Here is your guide to Organic mushroom vs conventional mushrooms – LIFESTYLE BY PS icon

Here is your guide to Organic mushroom vs conventional mushrooms

Numerous studies are being carried out to determine whether organic produce is safer to eat. One possible difference in the chemical make-up of organic vs. conventional products has been identified in a study recently published by scientists at Washington State University. The authors, who work at the School's Center for Sustaining Agriculture and Natural Resources, found that mushrooms grown organically have higher levels of two compounds known to repel insects. Check magic organic shrooms to find the best.

Mushrooms may not seem like an important source of nutrients, but they contain significant amounts of minerals such as potassium and selenium, dietary fiber, and vitamins D and B. They also provide certain phytochemicals with antioxidant properties. But more relevant here: they contain these anti-insect compounds, suggesting that organic mushrooms might be more insect repellent than conventional counterparts.

Research on organic mushrooms

The researchers, led by WSU research assistant Rosalee Hellberg, carried out the study with the organic Golden Oyster Mushrooms (Agaricus bisporus) grown at the university's experimental farm in Prosser.

The scientists compared Golden Oyster Mushrooms grown organically on wheat straw to conventionally grown ones on manure. They measured levels of phenols and examined whether or not insects fed on either type of mushroom. Their findings were published in the online journal PLoS One (

"[Our results] suggest that organically-grown mushrooms contain higher levels of some bioactive compounds with potential impact on health," Hellberg said. "We also found that insects fed on organic mushrooms produced smaller F1 offspring than insects feeding on conventional mushrooms."

It is good to know there are studies conducted comparing organic and conventional foods, though it would be more exciting if the results turned out in favor of organic foods instead of just showing one difference between them (as was shown here). However, I am curious about this claim that "insects fed on organic mushrooms produced smaller F1 offspring than insects feeding on conventional" mushrooms.

That claim is a lot of information to cram into one sentence, and the public needs to have more detailed explanations on these studies, not just short summaries from news reports. I cannot find any other sources besides this original article, so if anyone else has read more on this study, please add the details in the comments!
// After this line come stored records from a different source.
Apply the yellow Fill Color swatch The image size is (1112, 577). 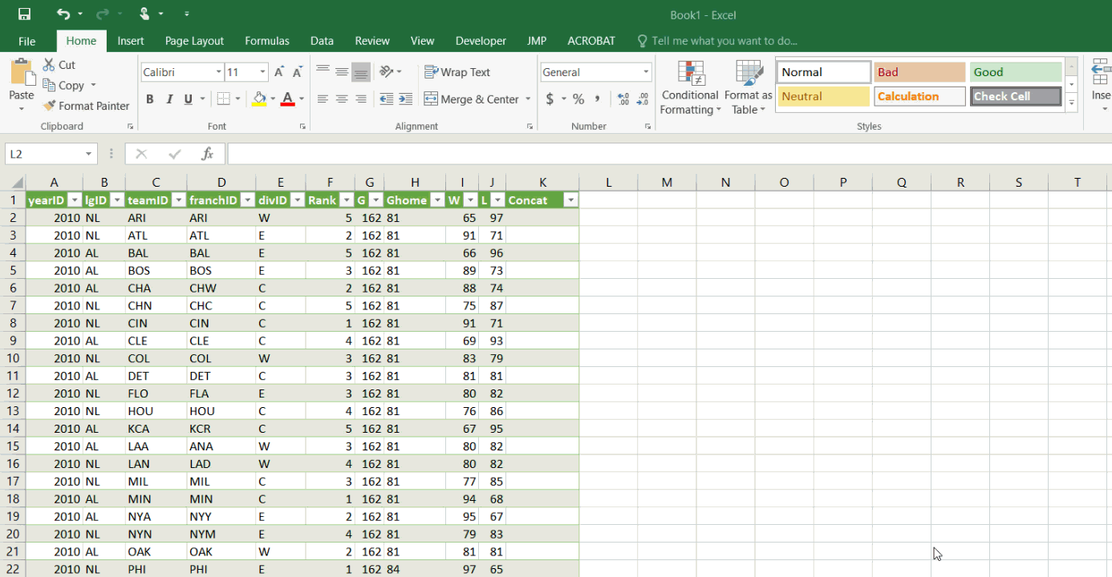[x=258, y=99]
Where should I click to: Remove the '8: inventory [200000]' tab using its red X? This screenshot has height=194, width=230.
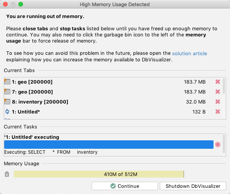[x=218, y=102]
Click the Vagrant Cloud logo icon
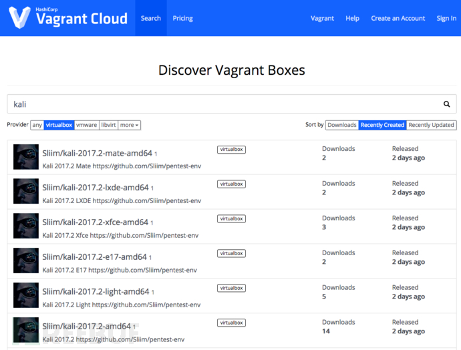This screenshot has height=350, width=461. tap(19, 17)
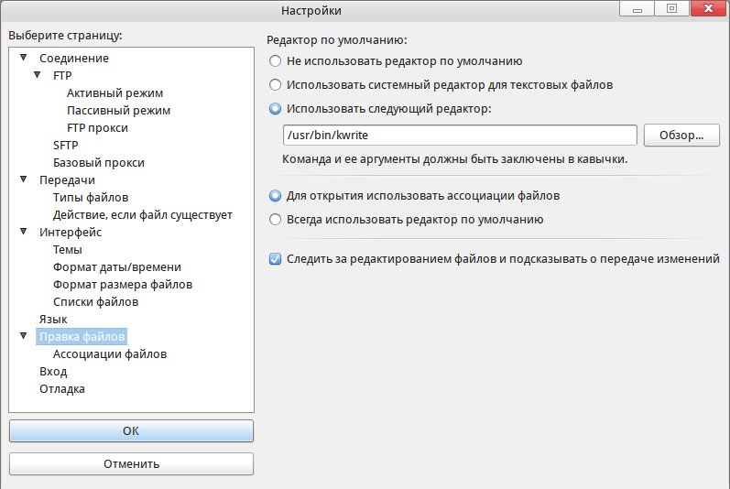Open the Темы settings page
Screen dimensions: 730x489
point(68,250)
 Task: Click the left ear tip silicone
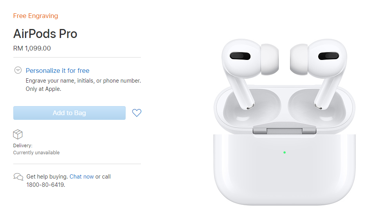click(270, 59)
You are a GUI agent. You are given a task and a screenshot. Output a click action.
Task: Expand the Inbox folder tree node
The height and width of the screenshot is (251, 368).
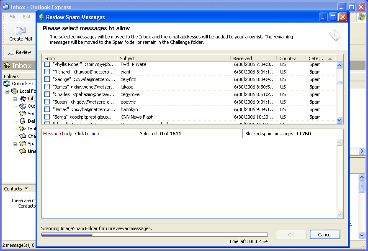[15, 99]
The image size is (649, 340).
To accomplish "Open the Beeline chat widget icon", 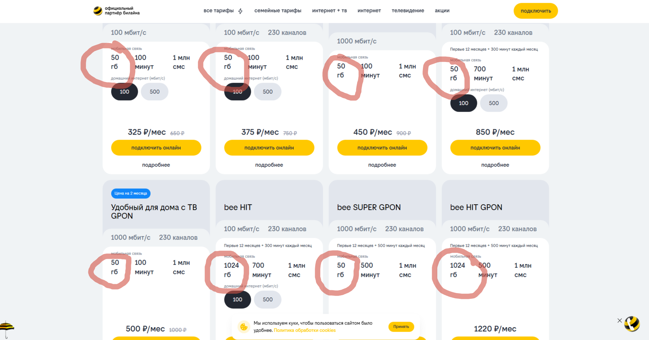I will [632, 324].
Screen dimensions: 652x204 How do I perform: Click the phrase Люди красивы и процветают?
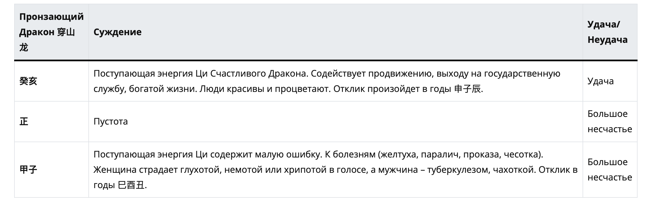pyautogui.click(x=265, y=89)
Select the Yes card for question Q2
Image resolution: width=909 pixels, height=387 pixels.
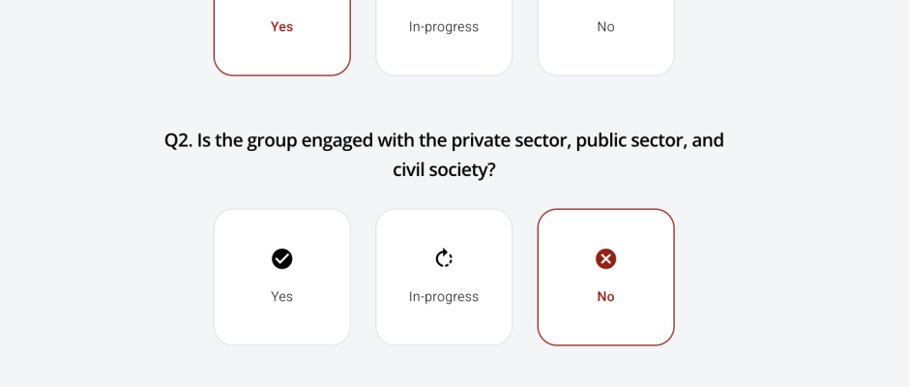point(281,278)
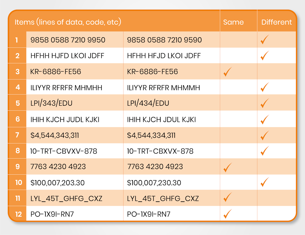Click the "Different" column header
Image resolution: width=305 pixels, height=235 pixels.
click(x=276, y=22)
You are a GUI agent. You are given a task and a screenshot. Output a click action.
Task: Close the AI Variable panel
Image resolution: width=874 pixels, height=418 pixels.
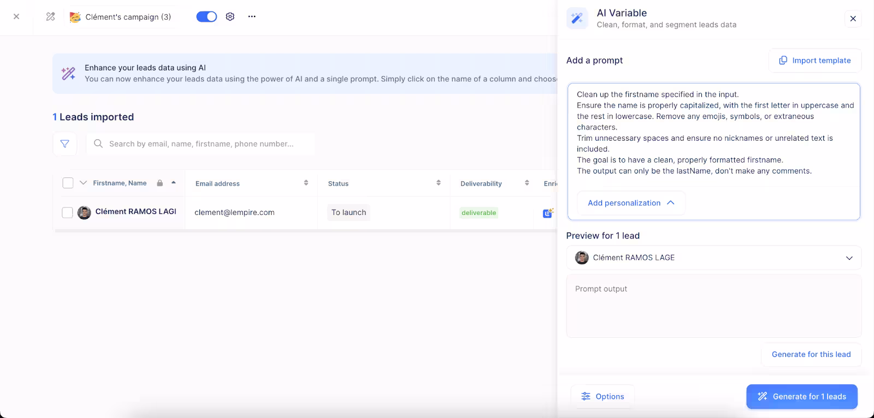[x=853, y=19]
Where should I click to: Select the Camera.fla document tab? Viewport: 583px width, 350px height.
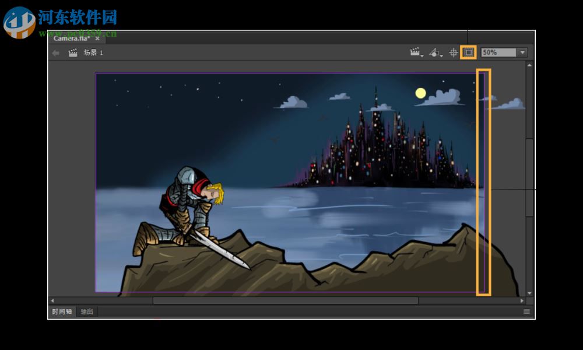pos(70,38)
I'm going back through some of my older posts and making updates or improvements where applicable. Although originally I had set up this page as a free resource for people who were reporting on organic vs. conventional foods, I soon found that even when they don't cite me, many people copy the information here in its entirety. I started to feel conflicted about this when I realized that although others were using my page, they weren't linking back to me even though my work was cited. So then, I decided to provide a summary on my own, inspiring the information verbatim without giving any credit.

My philosophy is that if you want to make any difference in the world, one of the most important things you can do is be honest with yourself and others because otherwise, there's no way for your ideas or efforts to have integrity. There are already too many people out there who aren't trying to make a positive contribution but are instead focused on making money off someone else's hard work by providing.